A new study from the University of York has revealed that people are actually better at remembering names than faces. The results of the research also suggest that we are asking too much of our brain when we give ourselves a hard time over forgetting someone’s name.

The brain relies on recognition to remember a person’s face and on recollection to remember a name, and humans are known to be much more skilled in their recall ability.

For the investigation, the researchers designed a test that could measure names against faces on a level playing field. The trial placed equal demands on the participants to remember faces and names in a game of recognition.

The study revealed that the individuals were consistently better at remembering names compared to recognizing faces. The test scores showed that participants remembered 83 percent of the names compared to 64 percent of the faces.

“Our study suggests that, while many people may be bad at remembering names, they are likely to be even worse at remembering faces,” said study co-author Dr. Rob Jenkins. “This will surprise many people as it contradicts our intuitive understanding.”

“Our life experiences with names and faces have misled us about how our minds work, but if we eliminate the double standards we are placing on memory, we start to see a different picture.”

When the researchers presented the faces and names of famous people, the participants scored about the same level in both categories.
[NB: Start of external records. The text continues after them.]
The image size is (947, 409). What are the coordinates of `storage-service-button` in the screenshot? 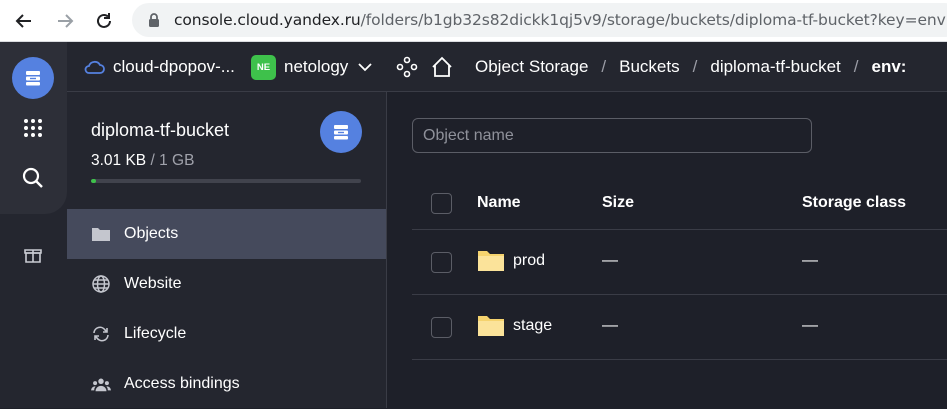 It's located at (33, 78).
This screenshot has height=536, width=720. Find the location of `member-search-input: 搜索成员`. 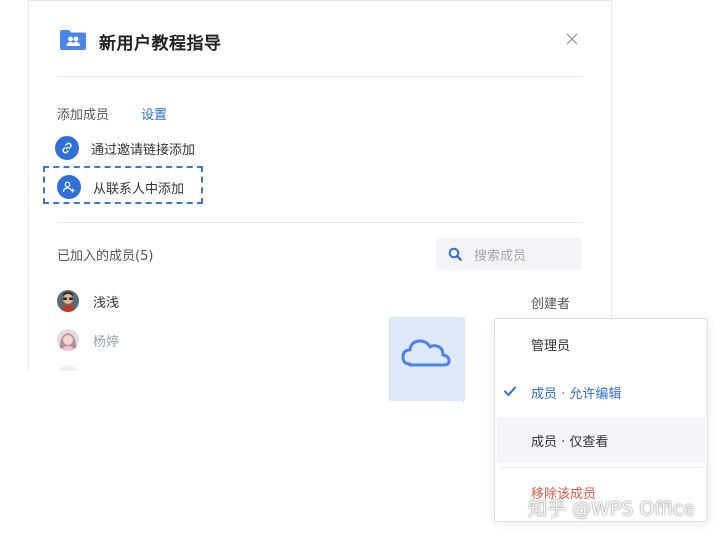

member-search-input: 搜索成员 is located at coordinates (509, 254).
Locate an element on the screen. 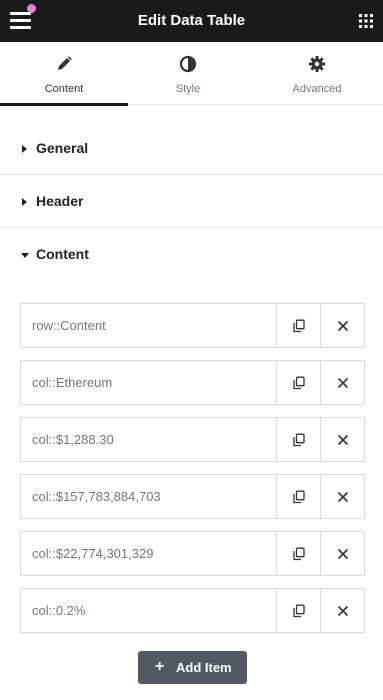 The height and width of the screenshot is (700, 383). repeater-item: col::$157,783,884,703 is located at coordinates (192, 496).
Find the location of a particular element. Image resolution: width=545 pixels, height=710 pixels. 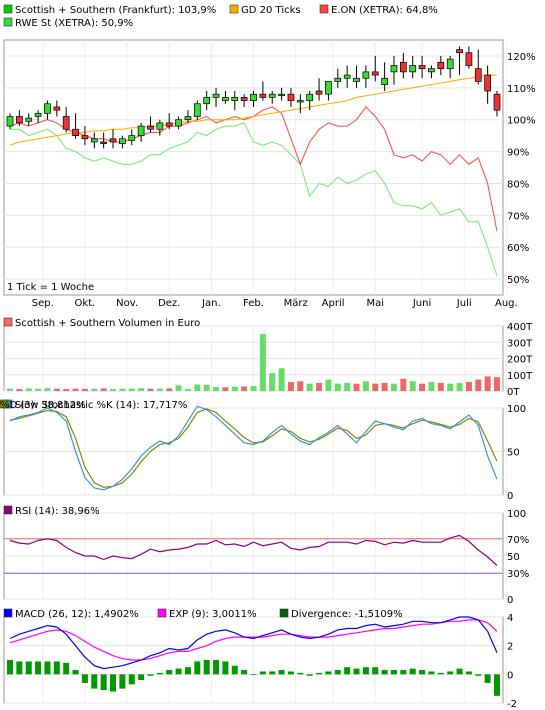

x-tick-label: Juni is located at coordinates (422, 304).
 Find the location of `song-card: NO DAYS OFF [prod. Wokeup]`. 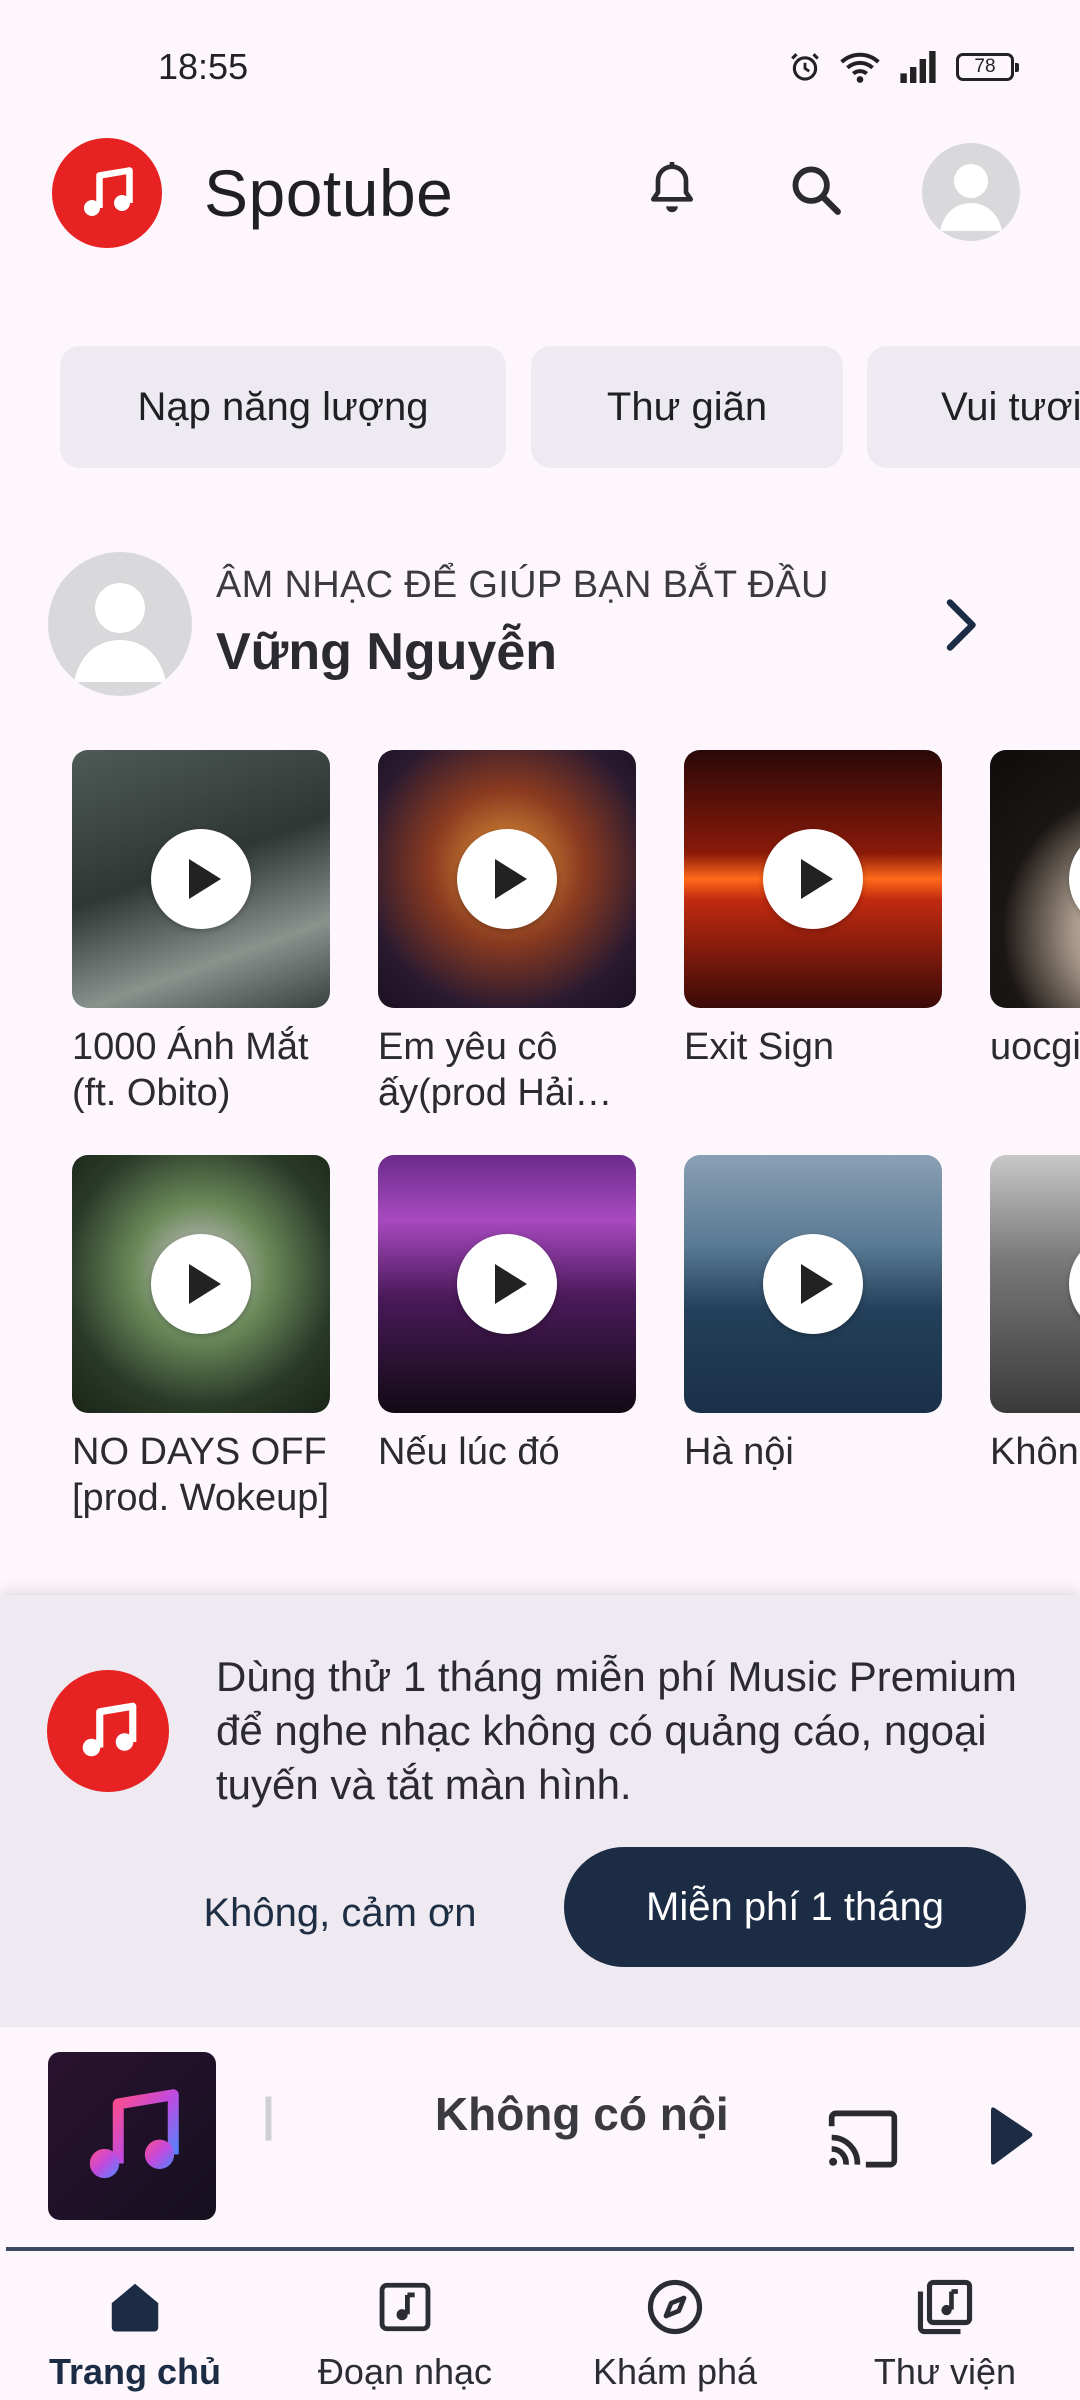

The study demonstrated that people were particularly bad at recognizing unknown faces, yet even with faces and names that had been encountered before, they were still much better at recognizing names than faces.

“Knowing someone’s face, but not remembering their name is an everyday phenomenon,” said Dr. Jenkins.

“Our knee-jerk reaction to it is to say that names must be harder to memorise than faces, but researchers have never been able to come up with a convincing explanation as to why that might be. This study suggests a resolution to that problem by showing that it is actually a red herring in the first place.”

The study is published in the Quarterly Journal of Experimental Psychology.